The Buckeye Institute: Repeal EPA Rule That Increases Prices for Cars & Trucks
Sep 22, 2025Columbus, OH – On Monday, The Buckeye Institute filed two sets of public comments—one from Buckeye’s policy experts, the other from Buckeye’s legal experts—outlining the technical and legal reasons the U.S. Environmental Protection Agency (EPA) should rescind its 2009 greenhouse gas endangerment finding and motor-vehicle greenhouse gas standards, which have driven up the price of cars and trucks for American consumers.
In its technical comments, The Buckeye Institute notes that repealing the motor-vehicle greenhouse gas standards is an “opportunity to correct a program that imposes heavy costs without producing measurable climate benefits.” Buckeye shows how the standards “fail the tests of efficiency, equity, and statutory alignment…drive up new-vehicle prices, distort capital allocation, slow fleet turnover, and generate compliance credits detached from real-world emissions reductions.” Buckeye’s technical comments point out that “Even if every U.S. car and truck stopped emitting CO2 tomorrow, the effect on global temperatures would be too small to detect,” and “that the resulting higher vehicle prices slow down fleet renewal, keeping older, dirtier vehicles on the road longer.” Repeal, Buckeye concludes, “offers a practical way forward.”
In its legal comments, The Buckeye Institute notes that Congress never authorized the U.S. EPA to use the nebulous and malleable “market failure” concept to impose its will and choices upon consumers and manufacturers.
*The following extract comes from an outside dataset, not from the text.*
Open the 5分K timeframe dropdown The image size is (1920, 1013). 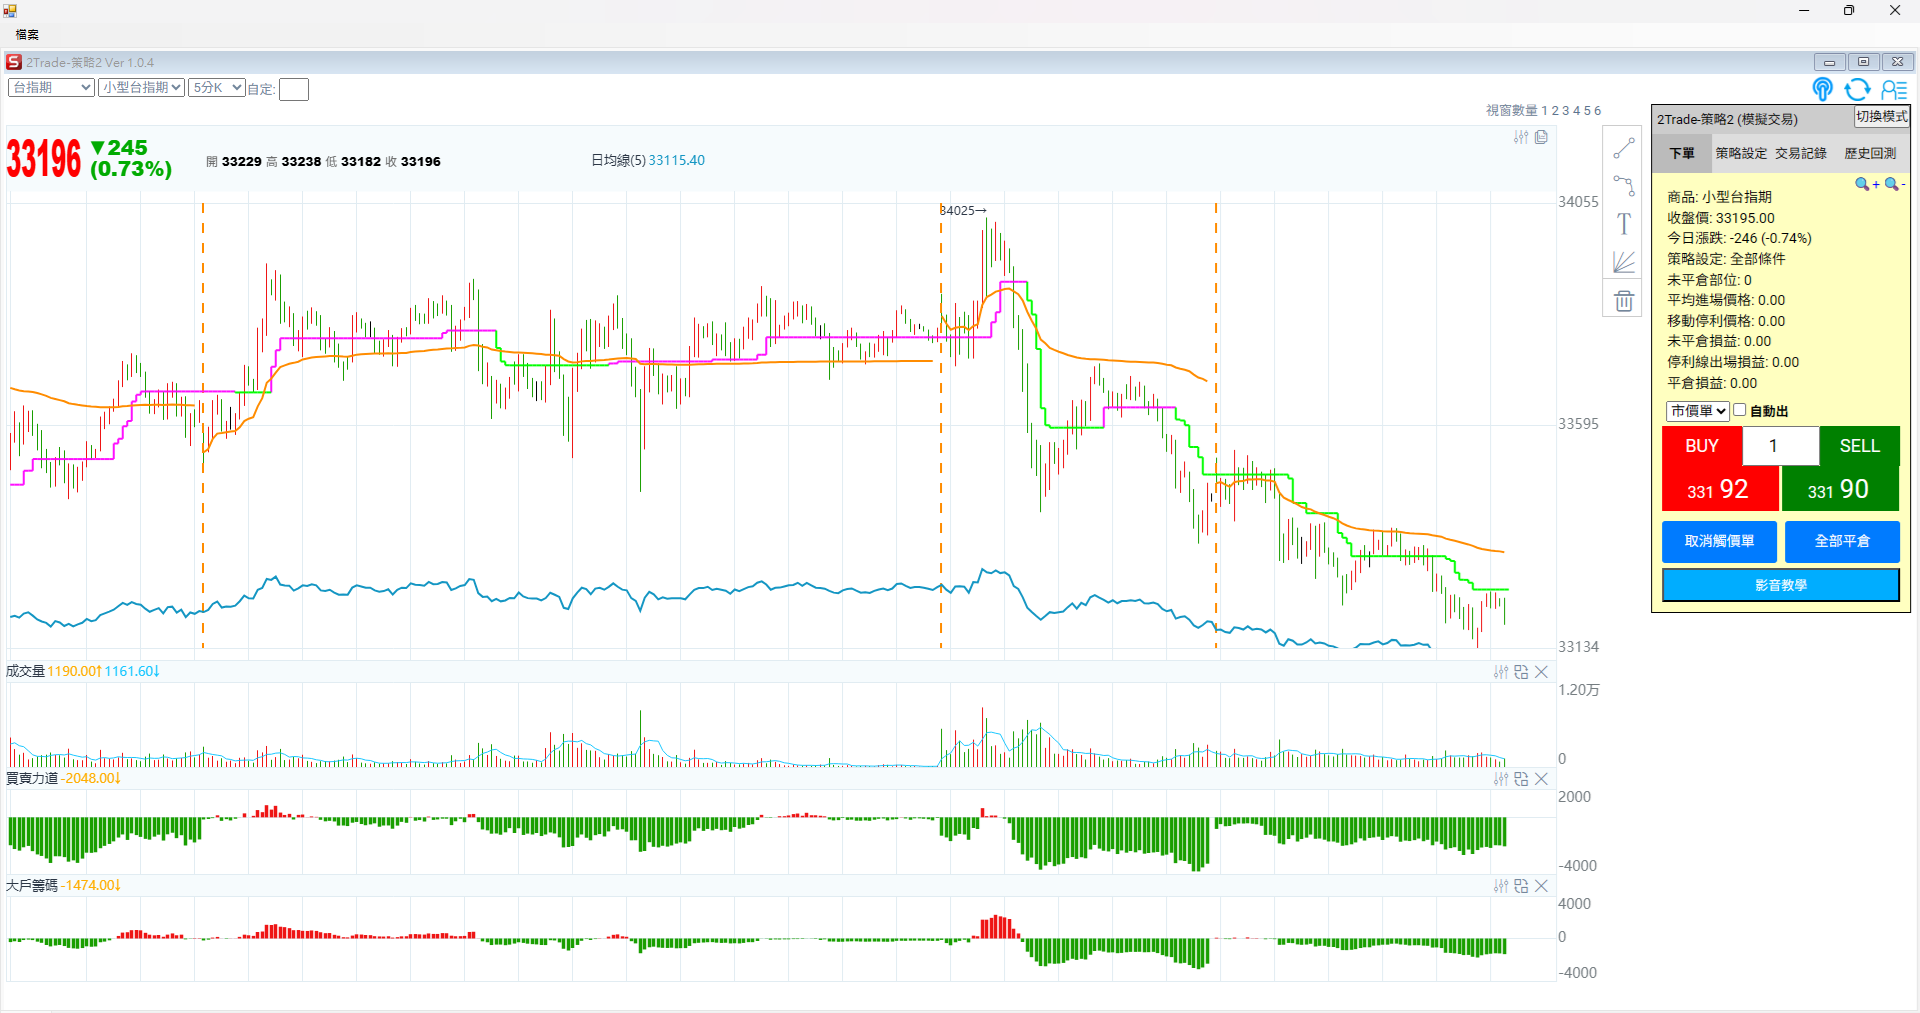point(217,88)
In fact, “Congress specifically limited EPA’s considerations to ‘cost, energy, and safety factors associated with the application of [available] technology.’” Buckeye further argues that the EPA exceeded its authority under the Administrative Procedure Act by taking into account “foreign or global concerns” in issuing the greenhouse gas endangerment finding and the motor-vehicle greenhouse gas standards.” “Federal agencies exist to protect the rights and interests of Americans, not non-citizens living around the world.”
Sai C. Martha, an economic research analyst at The Buckeye Institute, authored the technical comments. David C. Tryon, director of litigation, and Bret Baker, legal fellow, authored the legal comments.